*Quoted text*
Literatura Random House published in 2014 this award-winning novel from Spain.

“Oh, yes, I’m the great pretender.”

So goes the first line of the 1955 R&B hit by the American singing group, The Platters.

It might as well be the perfect line to utter (or to sing) by Spanish Enric Marco who lied to his countrymen and to the rest of the world by presenting himself as a World War II (1939-1945) prisoner who survived the horrors of the Nazi concentration camps.

The top honor in this year’s 21st Century Zou Taofen Foreign Novel of the Year Award went to Javier Cercas’s “El Impostor” (“The Impostor”), reported the Global Times.

Javier also received $10,000 as part of the prize.

The ceremony, held on March 25 in Beijing, saw five other winning books from Japan, Russia, France and Germany, two of which were non-fiction.

Marco, turning 95 on April 12, serves as the protagonist in Javier’s 425-page, three-volume novel published in 2014.

The author met Marco in 2009. Spanish historian Benito Bermejo exposed the truth about Marco in May 2005, according to El Pais.

Truth, as they say, is stranger than fiction.

Beijing-based People’s Literature Publishing House established the 21st Century Foreign Novel of the Year Award in 2002.

*Tasks to complete*
(A) In the article on Javier Cercas's novel, who exposed the truth about Enric Marco in May 2005?
(B) Write a short continuation of the article on Javier Cercas's novel, picking up after its final sentence.

*Given information*
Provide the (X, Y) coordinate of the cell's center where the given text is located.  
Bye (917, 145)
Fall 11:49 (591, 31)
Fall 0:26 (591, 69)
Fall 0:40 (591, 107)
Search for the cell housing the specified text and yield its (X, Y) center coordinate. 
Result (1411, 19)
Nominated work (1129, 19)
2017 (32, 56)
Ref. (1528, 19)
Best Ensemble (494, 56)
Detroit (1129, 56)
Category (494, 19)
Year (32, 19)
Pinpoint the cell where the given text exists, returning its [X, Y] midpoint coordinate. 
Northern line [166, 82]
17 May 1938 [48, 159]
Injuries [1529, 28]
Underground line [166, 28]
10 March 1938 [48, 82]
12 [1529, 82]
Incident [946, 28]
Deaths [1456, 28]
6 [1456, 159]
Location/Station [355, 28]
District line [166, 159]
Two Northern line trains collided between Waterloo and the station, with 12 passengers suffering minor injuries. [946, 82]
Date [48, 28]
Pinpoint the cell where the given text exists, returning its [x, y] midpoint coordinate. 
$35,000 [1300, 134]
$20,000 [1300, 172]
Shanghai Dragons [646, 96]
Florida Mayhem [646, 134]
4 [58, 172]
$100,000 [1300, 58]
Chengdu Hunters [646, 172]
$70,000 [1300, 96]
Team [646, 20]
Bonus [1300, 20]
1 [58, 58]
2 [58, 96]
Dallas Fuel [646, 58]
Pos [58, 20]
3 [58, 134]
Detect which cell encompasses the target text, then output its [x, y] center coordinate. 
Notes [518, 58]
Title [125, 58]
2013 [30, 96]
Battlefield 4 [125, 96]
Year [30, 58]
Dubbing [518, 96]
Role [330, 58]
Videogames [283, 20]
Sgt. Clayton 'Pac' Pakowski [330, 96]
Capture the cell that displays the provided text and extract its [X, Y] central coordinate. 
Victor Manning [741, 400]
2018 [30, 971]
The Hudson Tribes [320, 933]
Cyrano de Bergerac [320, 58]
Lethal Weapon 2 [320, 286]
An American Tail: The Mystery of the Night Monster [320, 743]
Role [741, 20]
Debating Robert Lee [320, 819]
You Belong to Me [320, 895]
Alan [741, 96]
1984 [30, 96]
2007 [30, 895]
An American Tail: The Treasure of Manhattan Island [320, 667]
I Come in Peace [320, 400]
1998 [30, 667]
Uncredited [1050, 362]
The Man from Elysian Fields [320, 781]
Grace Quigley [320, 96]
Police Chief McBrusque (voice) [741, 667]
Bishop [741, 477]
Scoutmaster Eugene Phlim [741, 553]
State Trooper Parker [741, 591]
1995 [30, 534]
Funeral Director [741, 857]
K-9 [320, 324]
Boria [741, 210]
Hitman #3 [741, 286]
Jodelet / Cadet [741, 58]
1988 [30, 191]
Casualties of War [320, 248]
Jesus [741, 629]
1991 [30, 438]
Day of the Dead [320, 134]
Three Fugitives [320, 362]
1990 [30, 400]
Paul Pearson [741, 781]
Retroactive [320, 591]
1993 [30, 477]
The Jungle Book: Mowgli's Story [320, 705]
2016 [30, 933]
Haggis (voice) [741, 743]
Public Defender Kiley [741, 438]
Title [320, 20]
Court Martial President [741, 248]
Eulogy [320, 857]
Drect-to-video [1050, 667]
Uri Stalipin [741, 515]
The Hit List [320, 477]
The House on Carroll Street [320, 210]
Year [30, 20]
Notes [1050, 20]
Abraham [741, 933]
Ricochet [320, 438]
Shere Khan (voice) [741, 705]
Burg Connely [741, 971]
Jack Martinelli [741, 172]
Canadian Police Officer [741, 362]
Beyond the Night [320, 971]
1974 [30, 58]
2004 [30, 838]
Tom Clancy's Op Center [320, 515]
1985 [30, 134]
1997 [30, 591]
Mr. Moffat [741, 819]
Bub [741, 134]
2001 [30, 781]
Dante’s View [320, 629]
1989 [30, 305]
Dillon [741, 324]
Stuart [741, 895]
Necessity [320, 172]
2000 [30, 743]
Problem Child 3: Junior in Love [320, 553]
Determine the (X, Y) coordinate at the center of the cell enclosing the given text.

*Solved problems*
(A) Spanish historian Benito Bermejo exposed the truth about Marco.

(B)
The literary award honors Zou Taofen (1895-1944), the Fujian-born journalist and publisher who openly opposed the Japanese army through his writings in the 1930s.

When he sat as editor-in-chief of Life Weekly in 1926, Zou injected into the magazine a “reforming spirit.” Soon its circulation soared and became the top-selling weekly magazine in the country, according to Shanghai Star.

A part of his three-story house in Chongqing Road in Shanghai, where he resided from 1930-1936, was converted into a museum.

The municipal government of Shanghai listed The Zou Taofen Memorial as a municipal-level historical site on May 26, 1959.

The museum houses, among other valued materials, original copies and reproductions of manuscripts and documents from some of the country’s prominent historical figures, including those by Mao Zedong (1893-1976), Soong Ch’ing-ling or Song Qingling (1893-1981) and Zhou Enlai (1898-1976).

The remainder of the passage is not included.